> RECORDED INFORMATION:
>>>

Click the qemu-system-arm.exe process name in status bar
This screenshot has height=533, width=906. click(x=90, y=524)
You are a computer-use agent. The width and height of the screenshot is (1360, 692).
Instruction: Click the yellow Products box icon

<<<
>>>

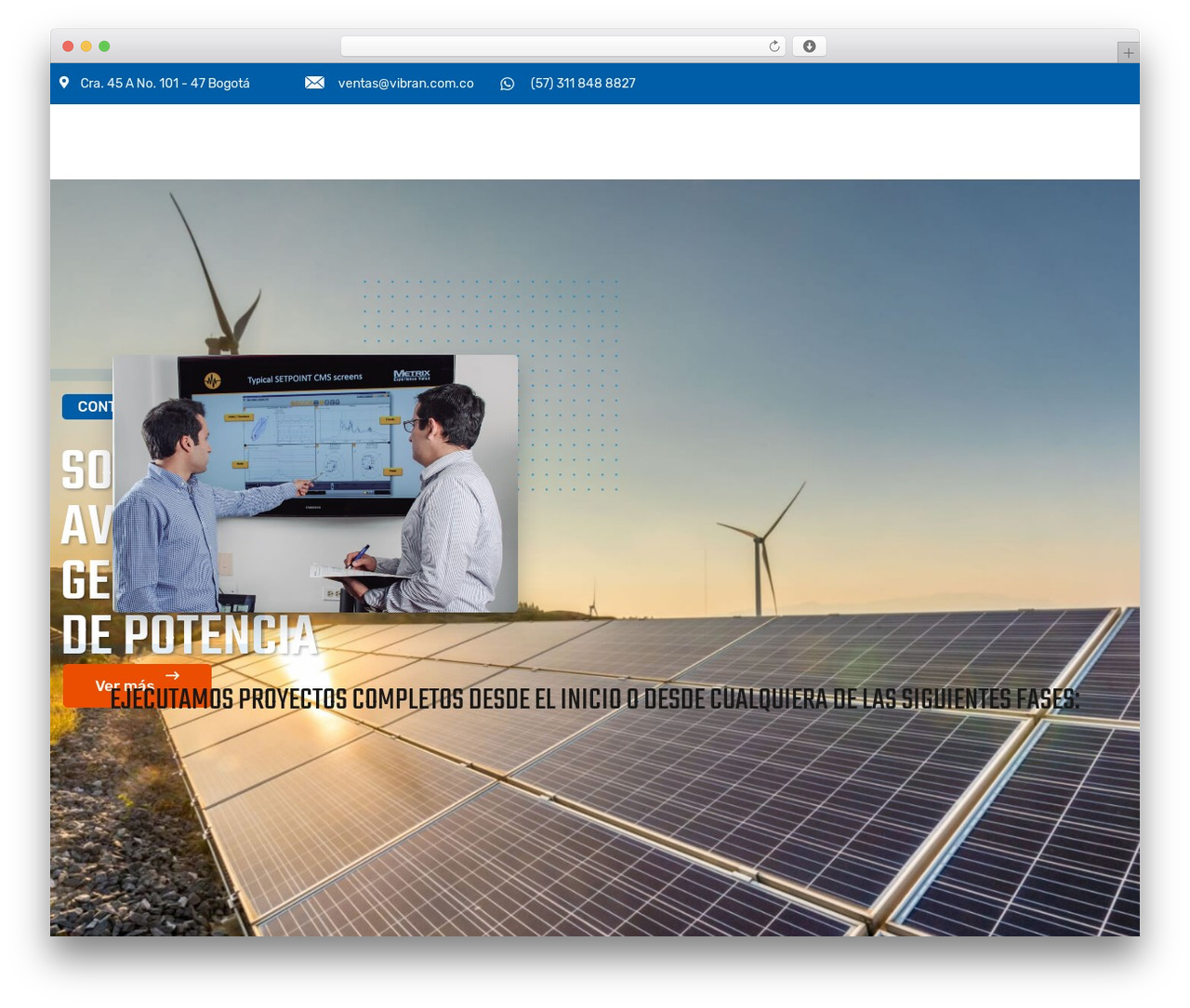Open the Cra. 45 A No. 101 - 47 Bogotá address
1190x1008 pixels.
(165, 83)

<<<

> DIRECTIONS FOR THIS TASK:
From the entries above, print the lines beginning at the one with "Click the qemu-system-arm.exe" and stopping after the one with "Instruction: Click the", exactly as written and with nothing else.

> TASK RESULT:
Click the qemu-system-arm.exe process name in status bar
This screenshot has height=533, width=906. click(x=90, y=524)
You are a computer-use agent. The width and height of the screenshot is (1360, 692).
Instruction: Click the yellow Products box icon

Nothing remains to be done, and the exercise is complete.